§ WHAT IS BEING ASKED
Beneath this line is the data. Output exactly the lines from the line with "Products (68, 48)" to the line with "Datenschutzerklärung (369, 1399)", both ends included, and nothing more.

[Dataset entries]
===
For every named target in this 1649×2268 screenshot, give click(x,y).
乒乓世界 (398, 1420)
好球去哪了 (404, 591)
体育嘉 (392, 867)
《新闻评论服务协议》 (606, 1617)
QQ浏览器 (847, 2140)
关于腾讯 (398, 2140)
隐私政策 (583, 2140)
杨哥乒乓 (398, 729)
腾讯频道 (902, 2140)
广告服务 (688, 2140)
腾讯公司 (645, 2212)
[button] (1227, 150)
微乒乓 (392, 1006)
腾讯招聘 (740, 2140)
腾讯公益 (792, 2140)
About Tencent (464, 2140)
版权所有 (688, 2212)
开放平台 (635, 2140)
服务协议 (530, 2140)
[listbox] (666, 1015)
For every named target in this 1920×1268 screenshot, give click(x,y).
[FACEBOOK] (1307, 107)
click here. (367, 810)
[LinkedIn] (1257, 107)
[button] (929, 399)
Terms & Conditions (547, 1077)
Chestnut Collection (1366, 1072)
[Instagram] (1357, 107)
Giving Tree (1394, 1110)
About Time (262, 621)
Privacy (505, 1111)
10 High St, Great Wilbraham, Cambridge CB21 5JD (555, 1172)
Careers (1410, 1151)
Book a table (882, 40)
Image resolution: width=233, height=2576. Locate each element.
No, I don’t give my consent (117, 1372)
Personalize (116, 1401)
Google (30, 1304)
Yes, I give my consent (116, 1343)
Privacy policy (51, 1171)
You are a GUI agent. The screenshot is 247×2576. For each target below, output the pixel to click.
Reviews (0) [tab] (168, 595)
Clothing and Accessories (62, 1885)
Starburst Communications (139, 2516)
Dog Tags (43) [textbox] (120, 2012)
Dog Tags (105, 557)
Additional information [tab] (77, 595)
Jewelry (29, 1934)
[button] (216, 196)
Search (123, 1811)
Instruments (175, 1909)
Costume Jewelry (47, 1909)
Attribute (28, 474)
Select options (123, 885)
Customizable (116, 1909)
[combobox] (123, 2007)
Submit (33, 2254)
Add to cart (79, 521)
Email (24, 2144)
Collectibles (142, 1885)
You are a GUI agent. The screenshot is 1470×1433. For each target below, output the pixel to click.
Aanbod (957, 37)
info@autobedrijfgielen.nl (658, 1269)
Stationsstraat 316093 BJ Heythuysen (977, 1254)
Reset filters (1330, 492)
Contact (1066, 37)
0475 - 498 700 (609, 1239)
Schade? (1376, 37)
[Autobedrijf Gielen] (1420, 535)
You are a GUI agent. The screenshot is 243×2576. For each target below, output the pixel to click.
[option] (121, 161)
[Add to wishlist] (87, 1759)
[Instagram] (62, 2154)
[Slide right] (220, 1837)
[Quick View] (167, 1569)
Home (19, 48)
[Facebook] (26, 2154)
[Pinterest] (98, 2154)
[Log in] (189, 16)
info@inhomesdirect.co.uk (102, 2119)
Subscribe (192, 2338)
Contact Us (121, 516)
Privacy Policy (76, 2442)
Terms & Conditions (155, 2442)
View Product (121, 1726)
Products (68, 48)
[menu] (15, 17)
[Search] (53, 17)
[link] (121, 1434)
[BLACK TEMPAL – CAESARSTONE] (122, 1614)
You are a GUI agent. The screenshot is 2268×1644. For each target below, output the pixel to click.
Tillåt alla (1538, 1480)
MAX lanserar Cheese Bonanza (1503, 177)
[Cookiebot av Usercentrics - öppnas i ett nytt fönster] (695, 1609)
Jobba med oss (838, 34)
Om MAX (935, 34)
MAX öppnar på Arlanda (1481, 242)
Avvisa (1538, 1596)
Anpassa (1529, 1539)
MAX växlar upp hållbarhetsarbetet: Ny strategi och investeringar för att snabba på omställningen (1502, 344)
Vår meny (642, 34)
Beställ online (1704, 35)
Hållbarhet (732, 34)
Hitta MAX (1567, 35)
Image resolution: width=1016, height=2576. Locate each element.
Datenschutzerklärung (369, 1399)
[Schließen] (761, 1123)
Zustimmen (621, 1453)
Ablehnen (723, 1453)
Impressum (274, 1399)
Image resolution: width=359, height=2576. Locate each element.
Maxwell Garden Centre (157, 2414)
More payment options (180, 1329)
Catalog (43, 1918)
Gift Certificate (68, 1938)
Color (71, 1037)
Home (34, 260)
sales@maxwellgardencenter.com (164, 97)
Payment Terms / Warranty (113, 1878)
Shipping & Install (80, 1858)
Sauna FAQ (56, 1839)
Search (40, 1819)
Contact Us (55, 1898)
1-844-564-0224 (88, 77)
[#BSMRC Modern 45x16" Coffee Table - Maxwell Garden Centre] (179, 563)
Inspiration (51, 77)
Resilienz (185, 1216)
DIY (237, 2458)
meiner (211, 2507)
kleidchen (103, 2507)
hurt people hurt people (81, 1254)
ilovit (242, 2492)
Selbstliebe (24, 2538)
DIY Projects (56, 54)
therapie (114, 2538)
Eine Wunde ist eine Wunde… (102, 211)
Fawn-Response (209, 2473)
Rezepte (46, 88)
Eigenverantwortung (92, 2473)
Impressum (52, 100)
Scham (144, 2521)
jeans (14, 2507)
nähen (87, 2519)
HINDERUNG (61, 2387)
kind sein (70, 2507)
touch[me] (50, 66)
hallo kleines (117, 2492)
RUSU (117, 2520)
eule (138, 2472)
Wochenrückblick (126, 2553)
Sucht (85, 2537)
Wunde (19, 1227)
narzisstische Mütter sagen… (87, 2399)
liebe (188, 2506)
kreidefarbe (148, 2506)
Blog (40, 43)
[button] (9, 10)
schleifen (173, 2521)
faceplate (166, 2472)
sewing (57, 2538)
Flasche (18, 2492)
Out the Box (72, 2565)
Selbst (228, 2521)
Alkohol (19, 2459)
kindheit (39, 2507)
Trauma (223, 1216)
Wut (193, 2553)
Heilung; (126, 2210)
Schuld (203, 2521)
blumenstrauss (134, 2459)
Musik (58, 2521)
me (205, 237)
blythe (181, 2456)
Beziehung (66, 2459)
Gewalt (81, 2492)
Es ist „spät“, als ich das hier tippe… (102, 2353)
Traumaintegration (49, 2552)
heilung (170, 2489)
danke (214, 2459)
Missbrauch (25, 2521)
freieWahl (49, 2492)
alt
===
§ FINAL ANSWER
Products (68, 48)
[menu] (15, 17)
[Search] (53, 17)
[link] (121, 1434)
[BLACK TEMPAL – CAESARSTONE] (122, 1614)
You are a GUI agent. The screenshot is 2268×1644. For each target below, output the pixel to click.
Tillåt alla (1538, 1480)
MAX lanserar Cheese Bonanza (1503, 177)
[Cookiebot av Usercentrics - öppnas i ett nytt fönster] (695, 1609)
Jobba med oss (838, 34)
Om MAX (935, 34)
MAX öppnar på Arlanda (1481, 242)
Avvisa (1538, 1596)
Anpassa (1529, 1539)
MAX växlar upp hållbarhetsarbetet: Ny strategi och investeringar för att snabba på omställningen (1502, 344)
Vår meny (642, 34)
Beställ online (1704, 35)
Hållbarhet (732, 34)
Hitta MAX (1567, 35)
Image resolution: width=1016, height=2576. Locate each element.
Datenschutzerklärung (369, 1399)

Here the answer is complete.